Friday, June 28th 2019

AMD Patents a New Method for GPU Instruction Scheduling

With growing revenues coming from strong sales of Ryzen and Radeon products, AMD is more focused on innovation than ever. It is important for any company to re-invest its capital into R&D, to stay ahead. And that is exactly what AMD is doing by focusing on future technologies, while constantly improving existing solutions.

On June 13th, AMD published a new method for instruction scheduling of shader programs for a GPU. The method operates on fixed number of registers. It works in five stages:
  • Compute liveness-based register usage across all basic blocks
  • Computer range of numbers of waves for shader program
  • Assess the impact of available post-register allocation optimizations
  • Compute the scoring data based on number of waves of the plurality of registers
  • Compute optimal number of waves
It is important to note that the "liveness" of registers is most probably a reference to register utilization, while the term "wave" refers to the machine states, like for example EOP (End Of Pipe) and DRAW which draws the shader. There are of course many more states but these are just few examples from AMD's "GPU Open" documentation. The new method is supposed to bring additional performance improvements and reduce latency by making data (machine states in this case) like a wave that is stored in a register.

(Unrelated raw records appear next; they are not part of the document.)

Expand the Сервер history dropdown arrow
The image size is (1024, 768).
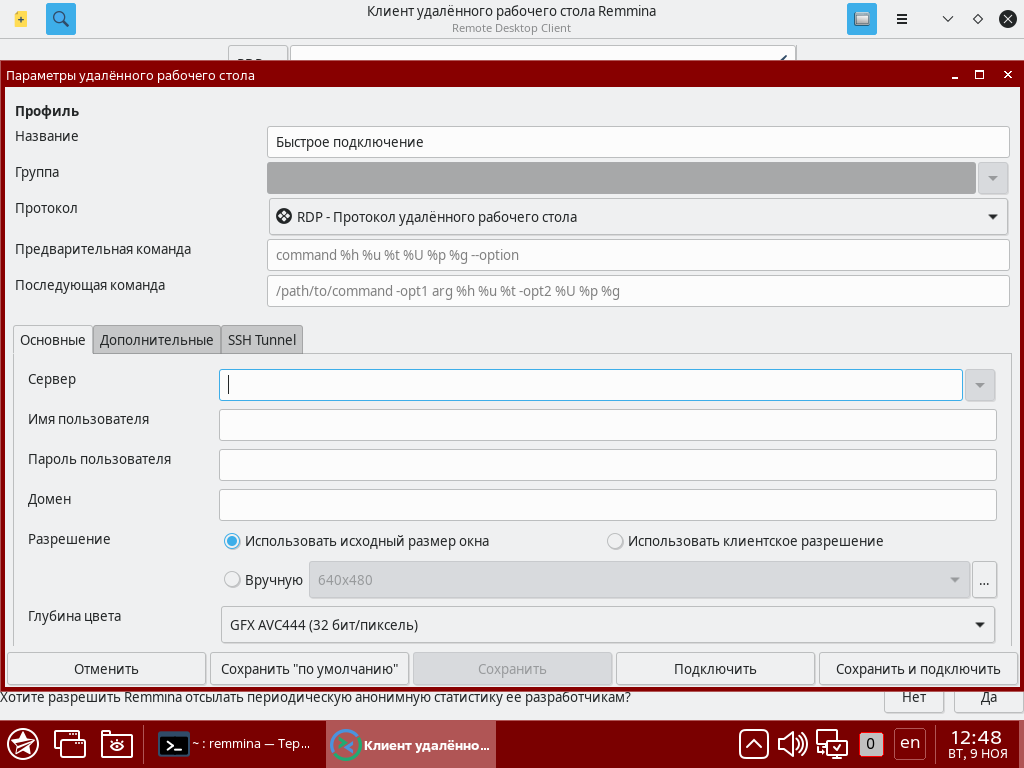(981, 385)
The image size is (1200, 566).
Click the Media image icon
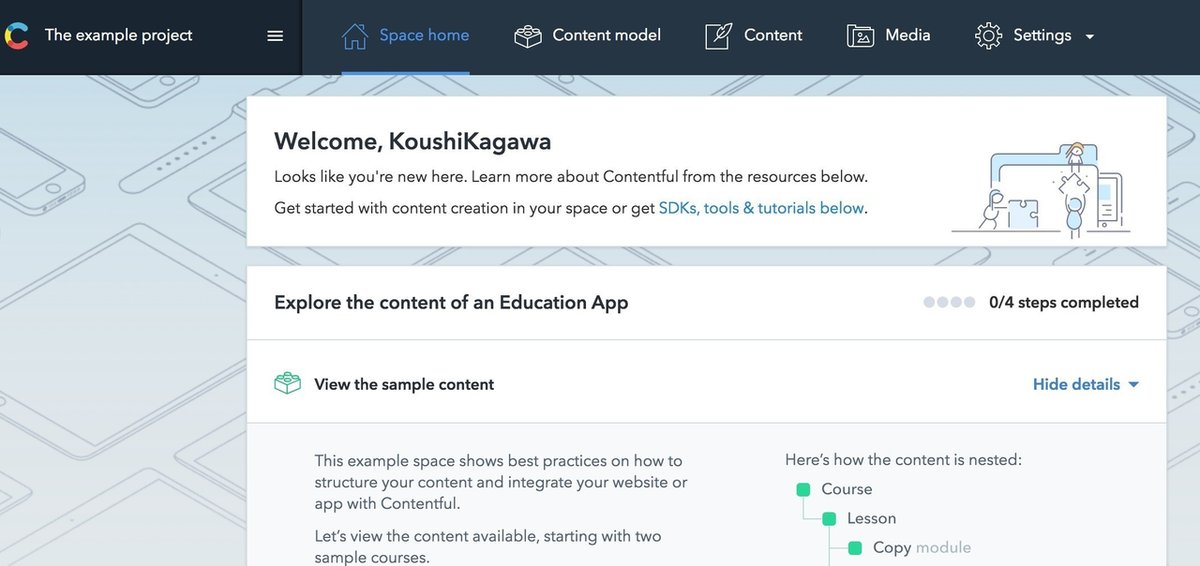pos(860,36)
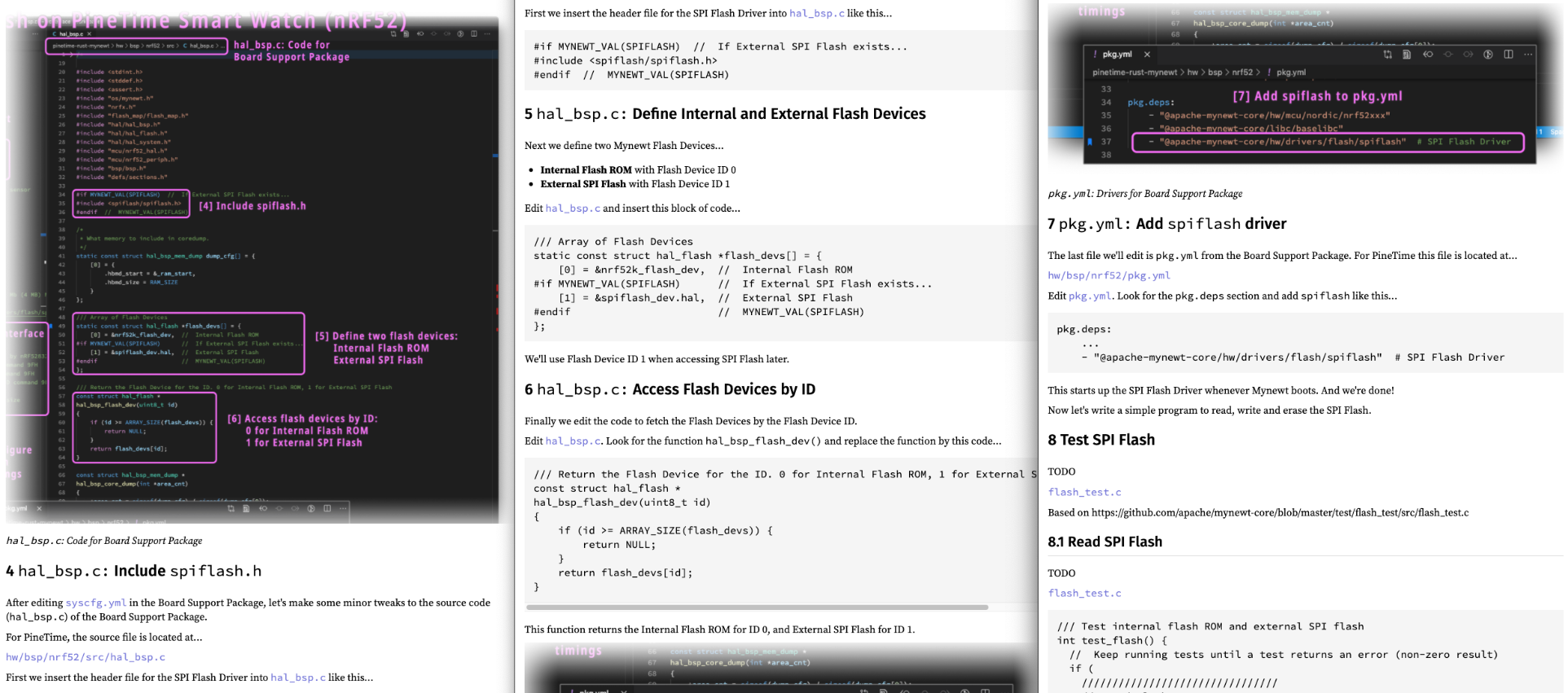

You can find out more about it here.
Add your own comment

9 Comments on AMD Patents a New Method for GPU Instruction Scheduling

#1
Steevo
Looks like the first patent for a on die CPU scheduler for upcoming architecture, it may or may not be an X86-64 core, but it only makes sense if they have the know how now to make a 4Ghz scheduling CPU on die to make their GPU cores more efficient without any overhead since it could be considered the first basic AI for accelerating GPU workloads.
Posted on Reply
#2
DeathtoGnomes
might also be part of an interface IF for multiple GPUs.
Posted on Reply
#3
Vayra86
Nice to see some progress on AMD's GPU side. Its about goddamn time we get a bit more than a roadmap full of too little too late. But then this won't see the light of day for at least 3 years ahead.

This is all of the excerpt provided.